A Duke University-led study assessed the clinical value of a comprehensive telehealth intervention targeting adults with persistently poorly controlled type 2 diabetes (PPDM). The sample population included 200 men and women whose blood glucose level measured 8.5% or greater for at least 1 year despite routine or specialized care. One-half of the participants were randomly assigned to the comprehensive telehealth intervention, which entailed telemonitoring, self-management support, diet and activity support, medication management, and depression support for 12 months. The remainder received a more basic intervention that coupled telemonitoring with care coordination only.
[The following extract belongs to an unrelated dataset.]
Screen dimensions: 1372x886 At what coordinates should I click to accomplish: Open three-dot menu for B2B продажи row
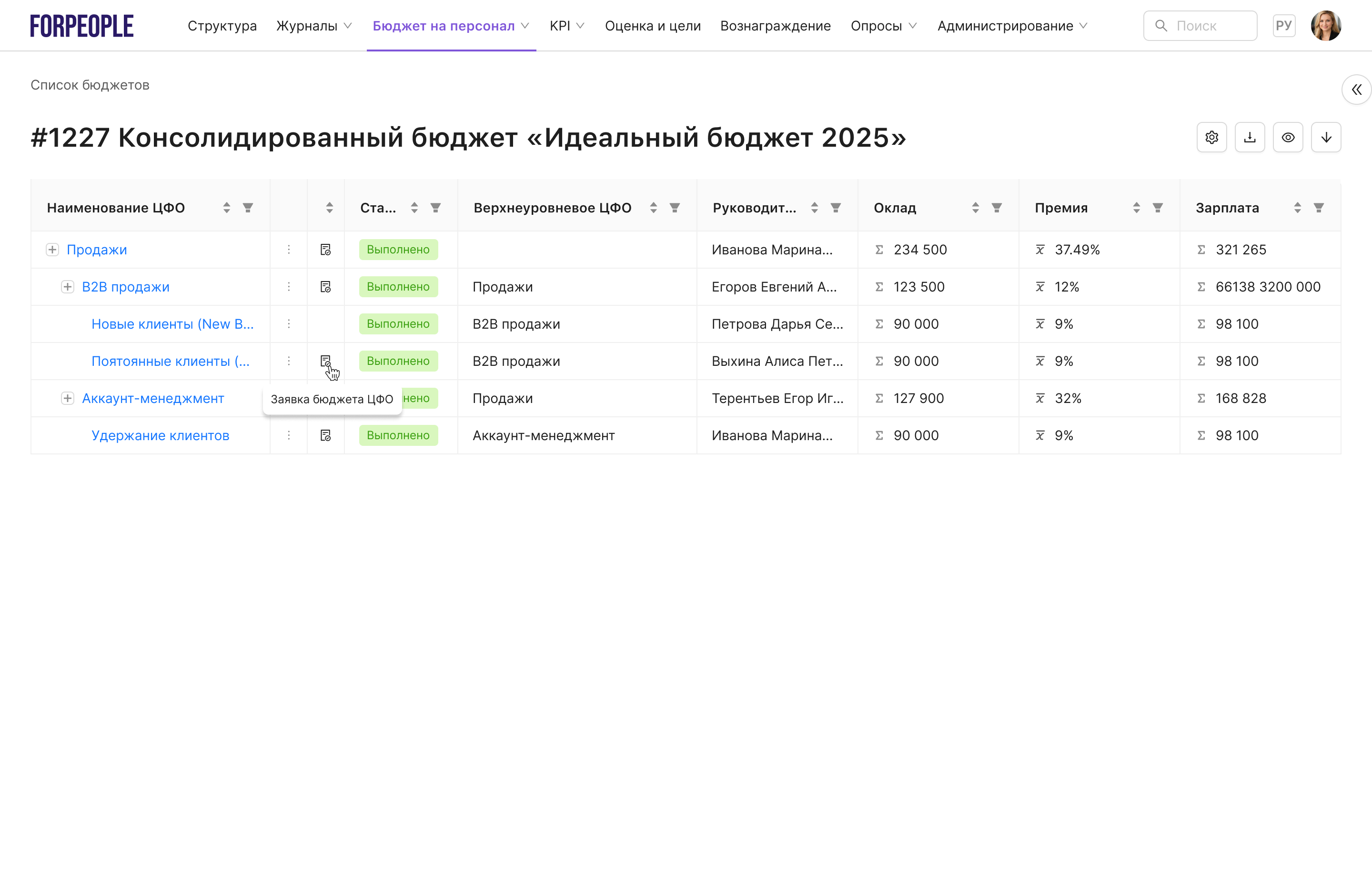point(289,286)
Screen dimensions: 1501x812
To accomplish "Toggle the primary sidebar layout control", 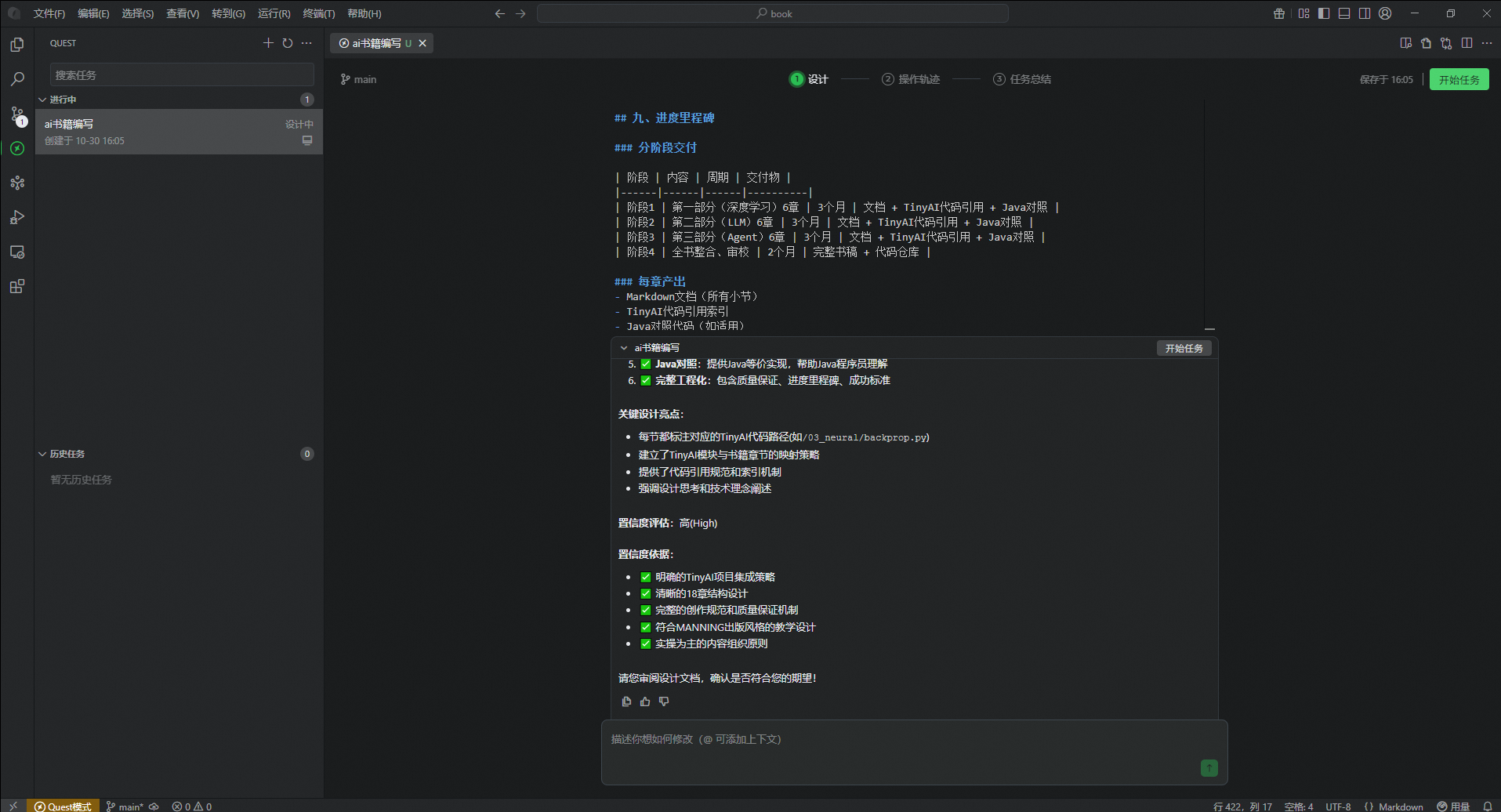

At 1-year followup, blood glucose levels declined 1.59% in the cohort that received the comprehensive intervention vs. 0.98% among the participants who received the simpler intervention. Patients receiving the comprehensive tool also registered greater improvements in diabetes distress, diabetes self-care, and self-efficacy. The multi-faceted clinical improvements were achieved at what study authors considered to be a reasonable additional cost of $1,519 per patient per year. "This study supports consideration of comprehensive telehealth implementation for PPDM in systems with appropriate infrastructure and may enhance the value of telehealth during the COVID-19 pandemic and beyond," they conclude.